Print

Leftover Meatloaf and Mashed Potatoes Shepherd’s Pie

5 Stars 4 Stars 3 Stars 2 Stars 1 Star

No reviews

A comforting and budget-friendly casserole made from leftover meatloaf, mixed vegetables, and creamy mashed potatoes baked to a golden finish.

  • Author: Sophia
  • Prep Time: 10 minutes
  • Cook Time: 30 minutes
  • Total Time: 40 minutes
  • Yield: 6 servings
  • Category: Dinner
  • Method: Baking
  • Cuisine: American
  • Diet: Halal

Ingredients

  • 4 cups leftover meatloaf, crumbled
  • 3 cups leftover mashed potatoes
  • 1 bag (12 ounces) frozen mixed vegetables (carrots, peas, corn, green beans)
  • 2 teaspoons olive oil

Instructions

  1. Preheat oven to 350°F (175°C).
  2. Heat olive oil in a large skillet over medium-high heat.
  3. Add crumbled meatloaf and frozen vegetables.

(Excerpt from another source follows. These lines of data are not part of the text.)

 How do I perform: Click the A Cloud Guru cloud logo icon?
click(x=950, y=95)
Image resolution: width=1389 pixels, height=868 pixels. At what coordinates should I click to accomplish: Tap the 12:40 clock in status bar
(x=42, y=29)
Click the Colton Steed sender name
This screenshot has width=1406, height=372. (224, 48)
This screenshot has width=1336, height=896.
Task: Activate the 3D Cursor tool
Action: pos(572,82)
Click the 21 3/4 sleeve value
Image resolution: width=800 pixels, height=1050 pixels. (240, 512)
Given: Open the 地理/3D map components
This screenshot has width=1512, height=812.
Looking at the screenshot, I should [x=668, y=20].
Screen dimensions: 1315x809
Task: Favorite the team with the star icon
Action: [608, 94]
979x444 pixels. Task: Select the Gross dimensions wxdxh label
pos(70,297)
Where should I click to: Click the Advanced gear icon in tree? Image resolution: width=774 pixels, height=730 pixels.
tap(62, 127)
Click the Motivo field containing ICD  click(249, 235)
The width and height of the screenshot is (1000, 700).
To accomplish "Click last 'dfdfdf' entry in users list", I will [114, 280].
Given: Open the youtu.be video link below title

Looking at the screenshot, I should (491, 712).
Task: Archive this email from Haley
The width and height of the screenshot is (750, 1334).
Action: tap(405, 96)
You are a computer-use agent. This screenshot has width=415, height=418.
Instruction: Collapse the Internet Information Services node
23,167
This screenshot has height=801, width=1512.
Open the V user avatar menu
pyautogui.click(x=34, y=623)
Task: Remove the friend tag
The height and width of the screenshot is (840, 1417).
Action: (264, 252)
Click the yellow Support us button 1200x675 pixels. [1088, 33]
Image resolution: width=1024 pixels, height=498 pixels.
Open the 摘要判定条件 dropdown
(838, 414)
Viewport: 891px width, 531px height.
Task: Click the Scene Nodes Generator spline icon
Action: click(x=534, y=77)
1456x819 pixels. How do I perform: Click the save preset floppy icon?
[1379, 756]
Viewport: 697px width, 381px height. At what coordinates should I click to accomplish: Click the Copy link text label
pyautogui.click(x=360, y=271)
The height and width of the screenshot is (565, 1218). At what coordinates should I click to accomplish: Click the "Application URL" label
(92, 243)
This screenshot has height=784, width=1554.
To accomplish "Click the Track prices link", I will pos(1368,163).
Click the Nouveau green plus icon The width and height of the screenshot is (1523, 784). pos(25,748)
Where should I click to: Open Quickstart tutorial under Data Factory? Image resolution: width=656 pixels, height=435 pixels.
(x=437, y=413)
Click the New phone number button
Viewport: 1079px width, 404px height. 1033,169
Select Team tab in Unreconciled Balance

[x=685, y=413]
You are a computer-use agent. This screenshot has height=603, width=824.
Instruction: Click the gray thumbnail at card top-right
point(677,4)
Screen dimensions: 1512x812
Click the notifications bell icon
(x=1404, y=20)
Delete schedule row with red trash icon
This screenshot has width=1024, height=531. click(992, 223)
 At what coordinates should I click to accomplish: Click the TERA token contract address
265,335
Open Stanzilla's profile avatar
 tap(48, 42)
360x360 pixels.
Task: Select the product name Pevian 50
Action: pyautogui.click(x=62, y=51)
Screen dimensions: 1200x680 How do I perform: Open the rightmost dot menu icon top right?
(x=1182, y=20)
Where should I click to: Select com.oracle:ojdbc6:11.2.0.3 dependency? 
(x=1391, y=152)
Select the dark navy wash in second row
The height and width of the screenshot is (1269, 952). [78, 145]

Cook for 5 to 8 minutes, stirring occasionally, until heated through and combined.
  4. Transfer the mixture to a medium baking dish and spread evenly.
  5. Spoon mashed potatoes over the top and spread to fully cover the filling.
  6. Bake for 20 to 25 minutes until hot and the top is lightly golden.
  7. Let rest for 5 minutes before serving.

Notes

  • No need to thaw frozen vegetables before cooking.
  • Add shredded cheese on top for extra flavor.
  • Stir in a bit of gravy or broth for a richer filling.
  • Use fresh mashed potatoes if leftovers are not available.
  • Store leftovers in the refrigerator for up to 3 days.
  • Freeze for up to 2 months before or after baking.
  • Reheat covered to prevent drying out.